**Provided records:**
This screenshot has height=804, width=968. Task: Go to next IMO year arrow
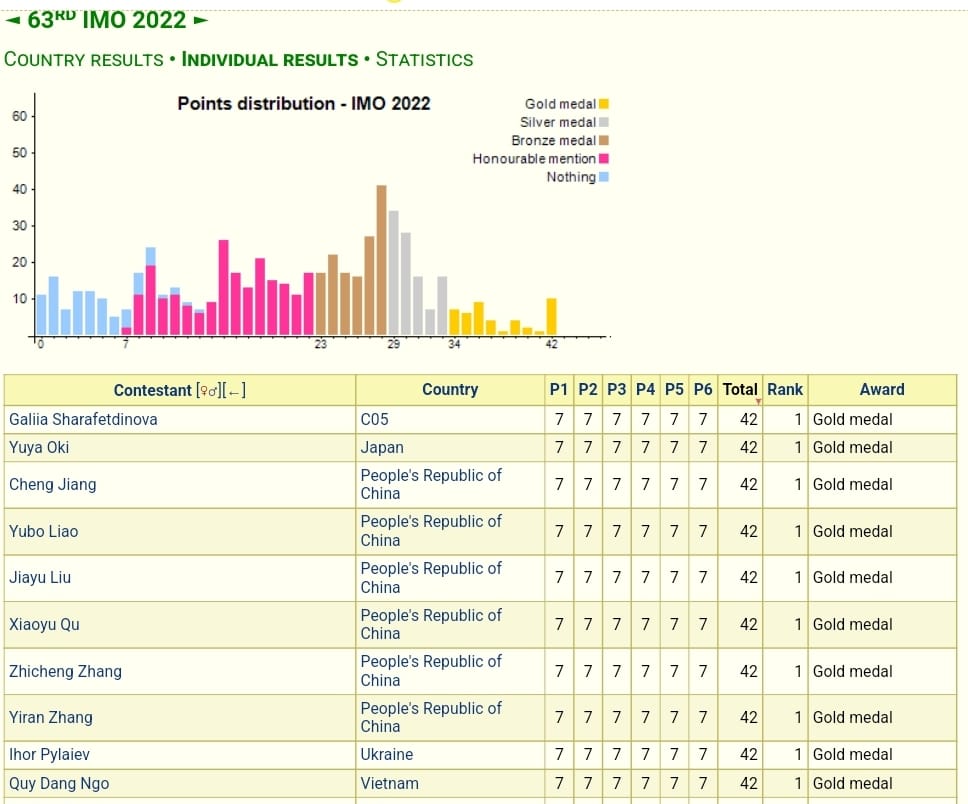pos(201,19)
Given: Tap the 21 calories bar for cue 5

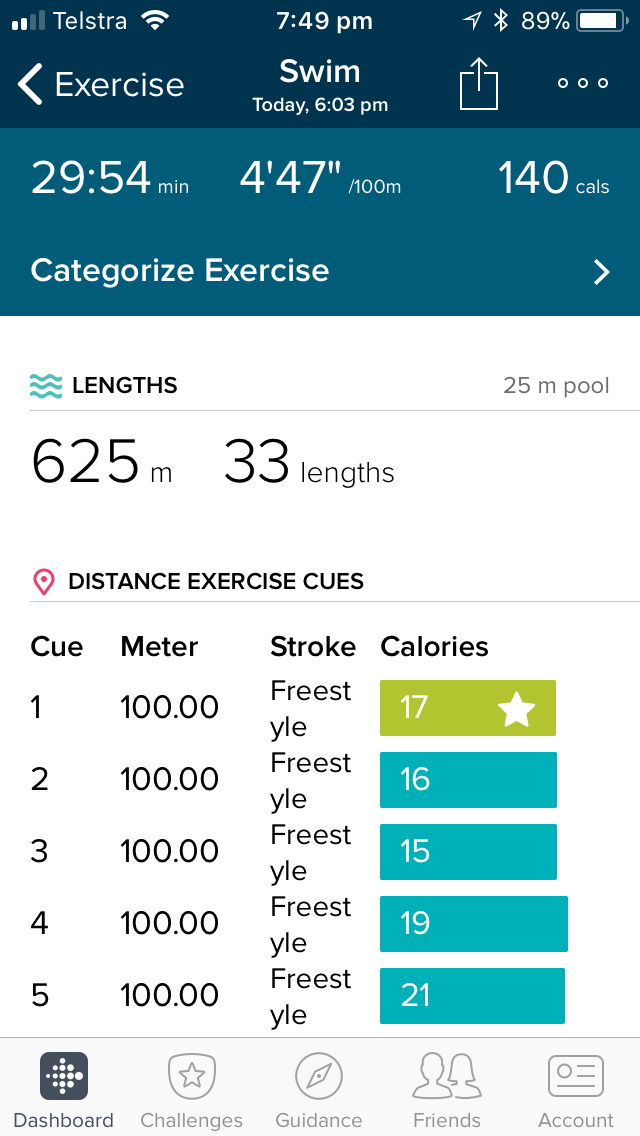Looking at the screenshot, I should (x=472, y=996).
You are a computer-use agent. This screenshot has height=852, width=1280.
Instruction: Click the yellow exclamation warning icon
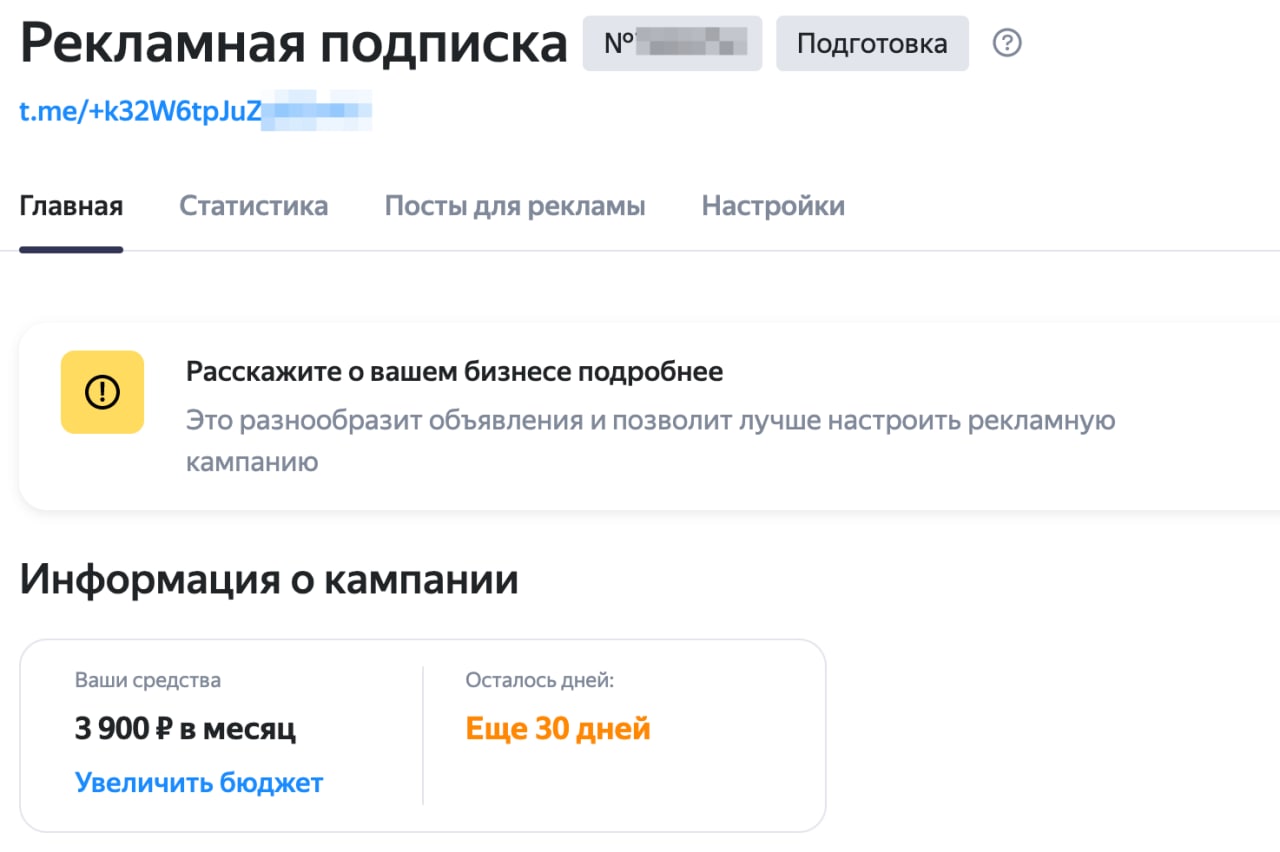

--

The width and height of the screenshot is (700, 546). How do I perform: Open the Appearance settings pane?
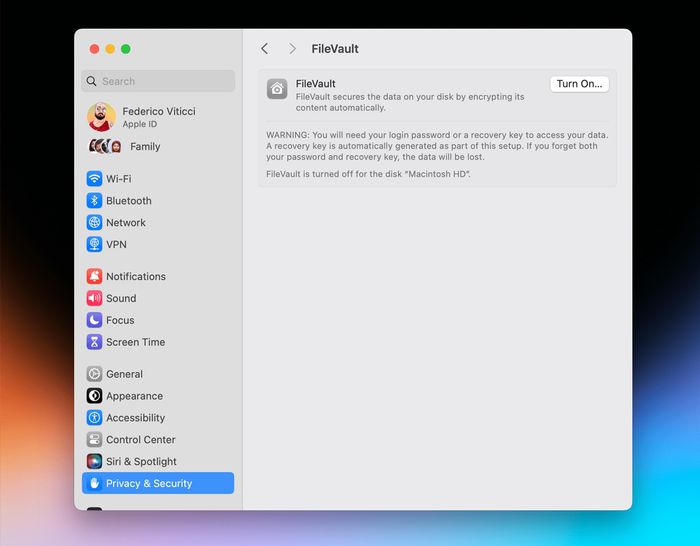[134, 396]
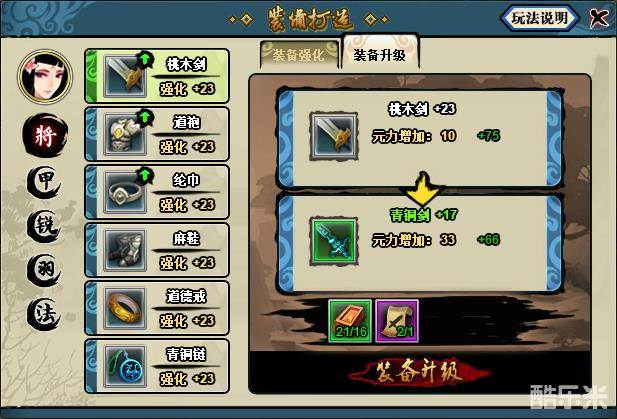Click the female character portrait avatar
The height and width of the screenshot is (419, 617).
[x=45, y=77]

---

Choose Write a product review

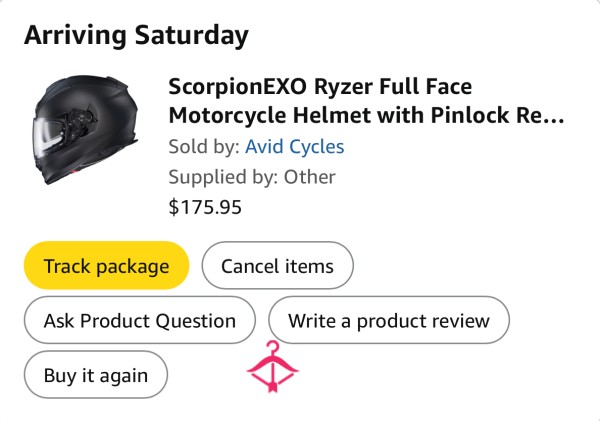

**Task description:** Which lines above run from the one containing "You are a computer-use" to the one containing "Instruction: Click the"? Give them again exactly, both ends included.

**Answer to the problem:**
You are a computer-use agent. This screenshot has height=852, width=1280.
Instruction: Click the yellow exclamation warning icon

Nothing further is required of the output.